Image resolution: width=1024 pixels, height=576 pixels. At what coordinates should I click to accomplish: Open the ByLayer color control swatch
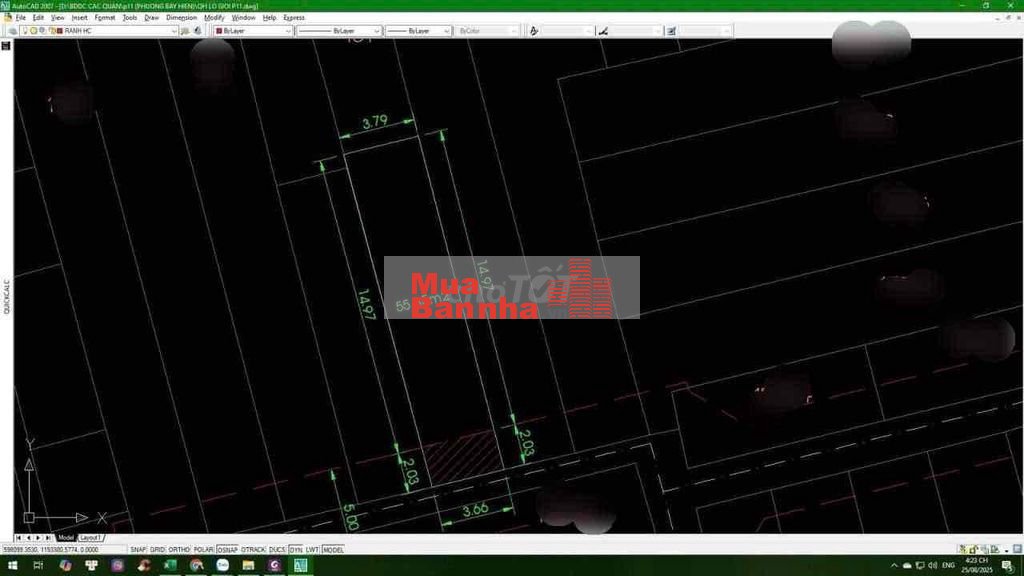(x=252, y=31)
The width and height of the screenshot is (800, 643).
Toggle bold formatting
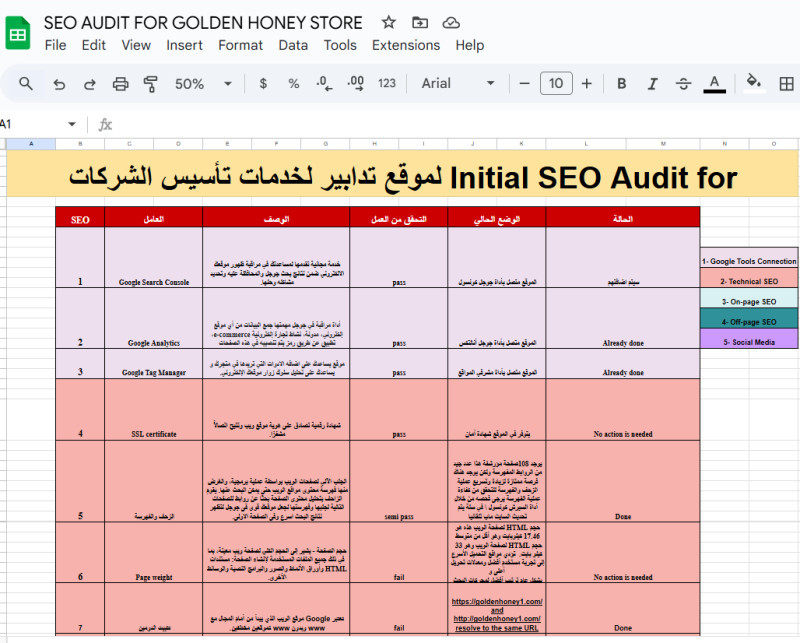click(x=621, y=84)
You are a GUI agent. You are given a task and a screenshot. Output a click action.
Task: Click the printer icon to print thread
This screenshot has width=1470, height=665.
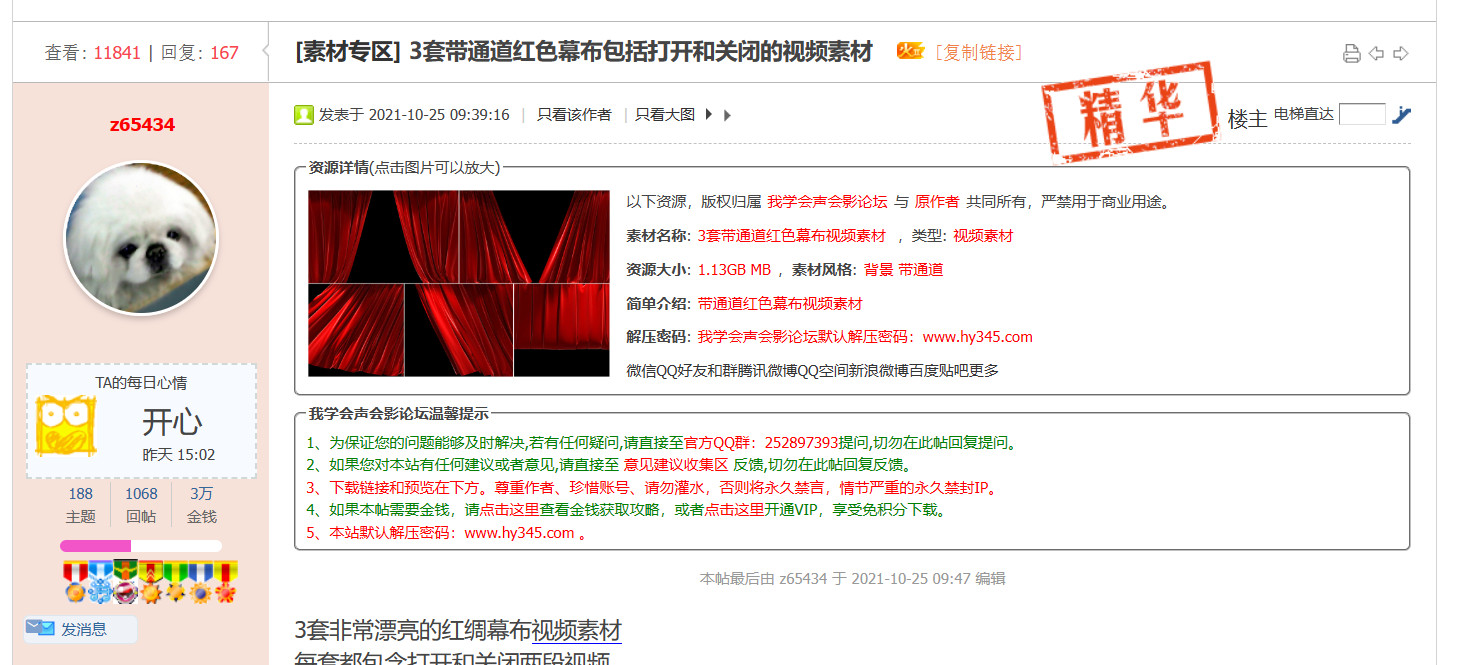pyautogui.click(x=1351, y=54)
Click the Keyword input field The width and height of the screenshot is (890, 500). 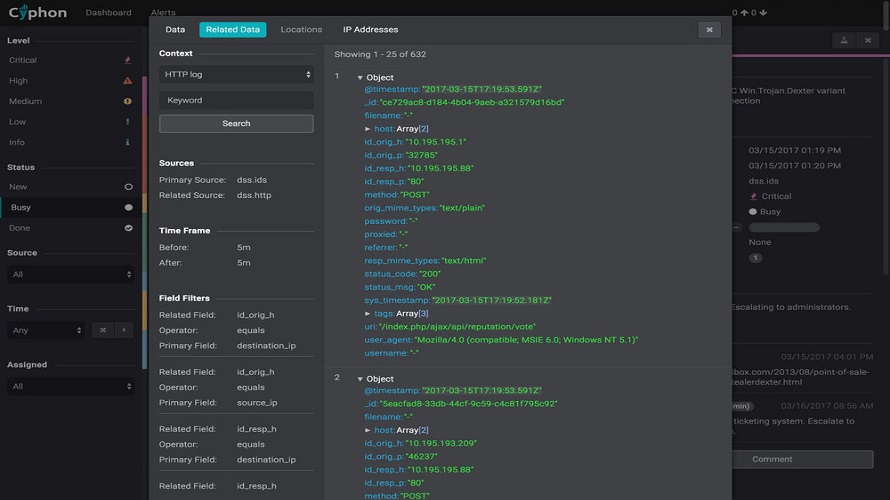236,100
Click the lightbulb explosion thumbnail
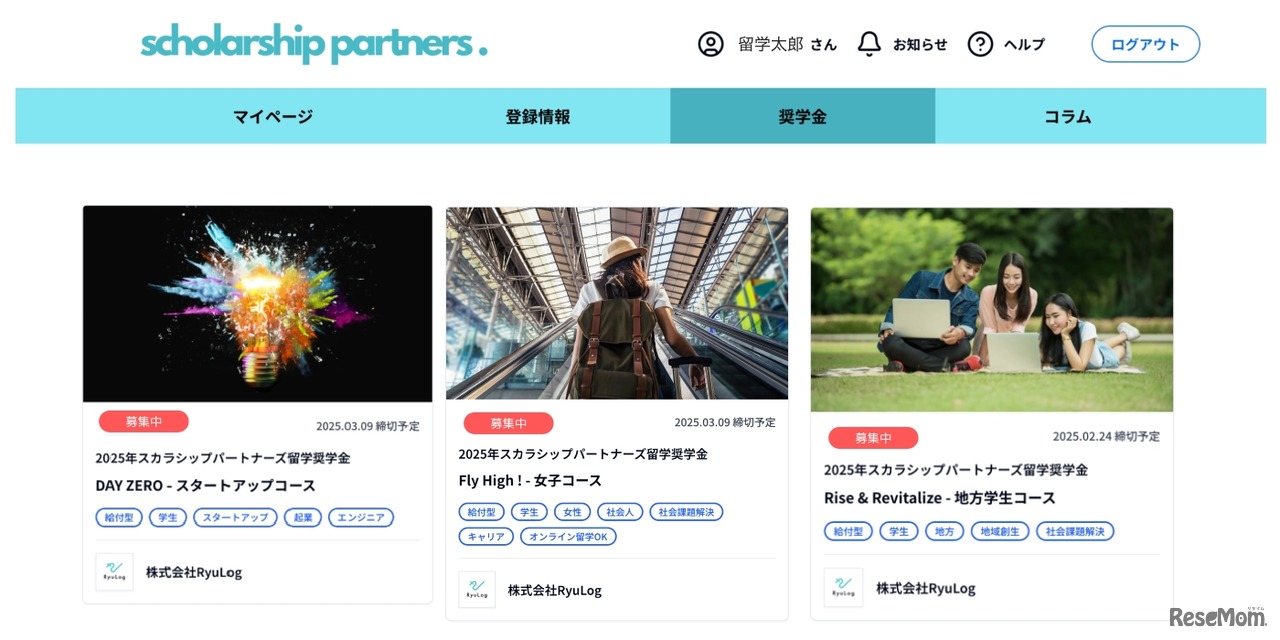Viewport: 1280px width, 640px height. [x=257, y=304]
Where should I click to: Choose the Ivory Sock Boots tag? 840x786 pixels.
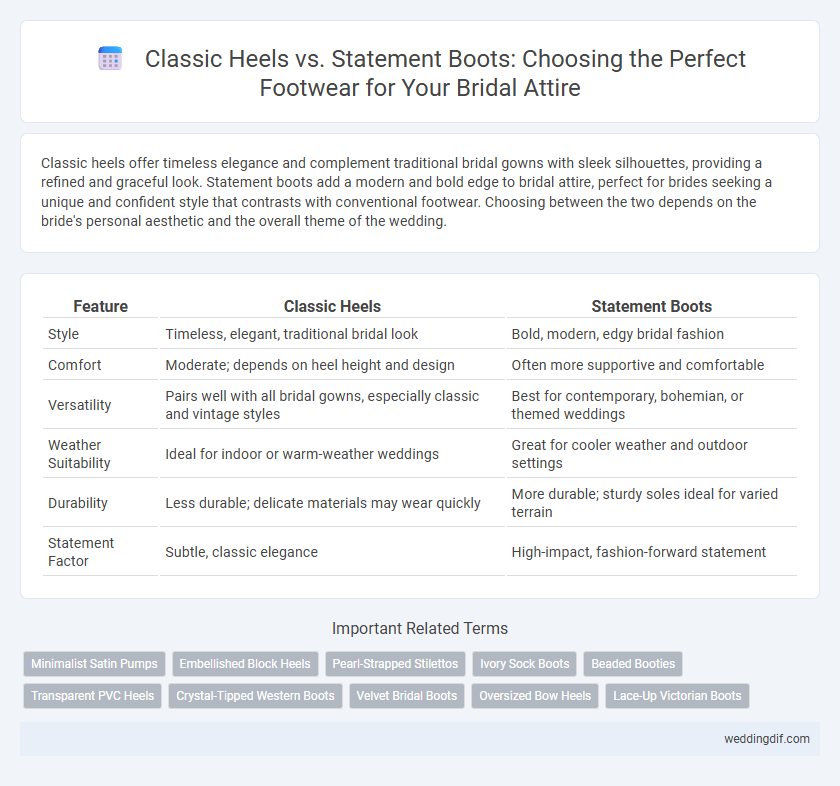point(524,663)
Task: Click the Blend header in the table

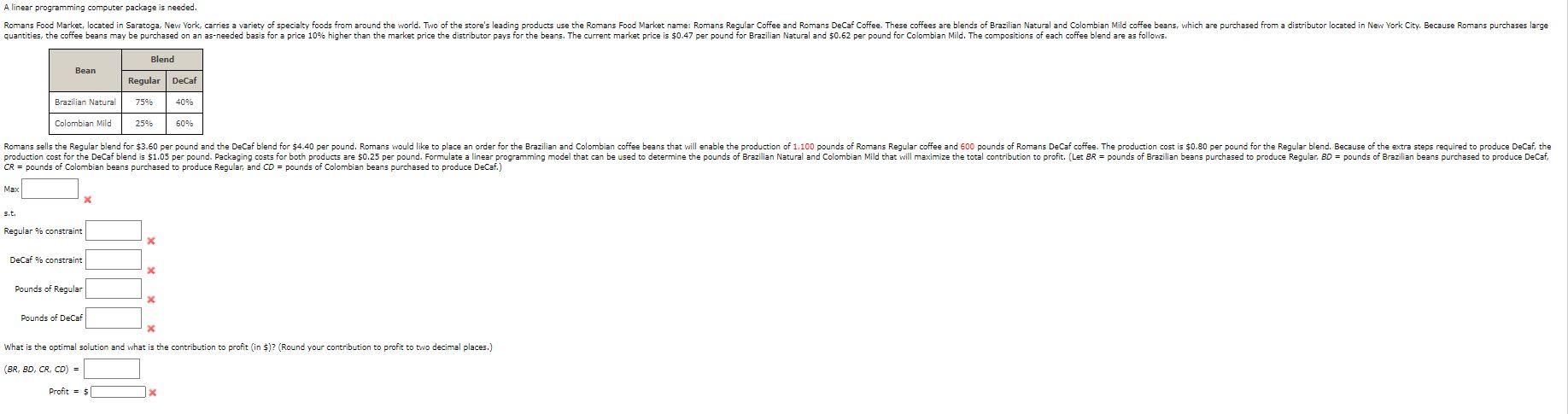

+===+

**EXERCISE DIRECTIONS**
Write out the lines of the material from the one containing "Click the lightbulb explosion thumbnail" through the last, exactly and only those. Leave every picture out.

**EXERCISE RESPONSE**
Click the lightbulb explosion thumbnail
Viewport: 1280px width, 640px height. [x=257, y=304]
Where should I click to: Choose the Ivory Sock Boots tag? 840x786 pixels.
point(524,663)
Task: Click the Blend header in the table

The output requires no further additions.